The Regulatory Blind Spots
Every jurisdiction has its own regulatory nuances, and the UAE is no exception. Investors accustomed to due diligence processes in Europe, North America, or East Asia frequently apply frameworks that miss critical local considerations.
The regulatory landscape in the UAE operates across federal and emirate levels, with free zone authorities adding a third layer of governance. A company's compliance posture must be evaluated against all applicable frameworks, not just the most obvious one.
Structural and Ownership Questions
"The most expensive due diligence failures are not accounting errors — they are structural assumptions that turn out to be wrong."
Beyond the standard financial review, investors should be examining:
- Beneficial ownership clarity — particularly in structures that predate the 2021 foreign ownership reforms
- License scope alignment — ensuring the target company's activities match what its license actually permits
- Visa and labour compliance — immigration violations can create significant liability for acquirers
- Related party transactions — common in family-owned businesses and requiring careful scrutiny
- Intellectual property registration — IP rights in the UAE require local registration to be enforceable
The Questions That Change the Deal
Some questions do not appear on standard due diligence checklists but are essential in the UAE context. These include understanding the target company's banking relationships, as business banking in the UAE can be complex and changing ownership may trigger account reviews. Similarly, understanding existing government contracts, real estate leases, and sponsorship obligations can reveal material obligations that affect valuation.

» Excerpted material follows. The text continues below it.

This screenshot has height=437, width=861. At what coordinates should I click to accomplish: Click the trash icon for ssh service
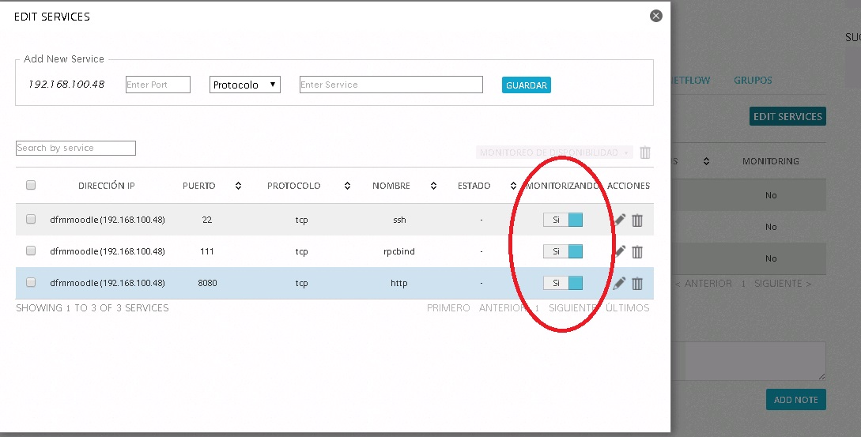coord(637,220)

The most sophisticated investors we work with treat due diligence not as a checklist exercise but as a comprehensive investigation into whether the business they are acquiring is actually the business they believe it to be.
Conclusion
Due diligence in the UAE requires a locally informed approach. The questions that matter most are often those that fall outside standard international frameworks. Engaging advisors with direct experience in the UAE transaction landscape is not optional — it is the difference between a sound investment and an expensive lesson.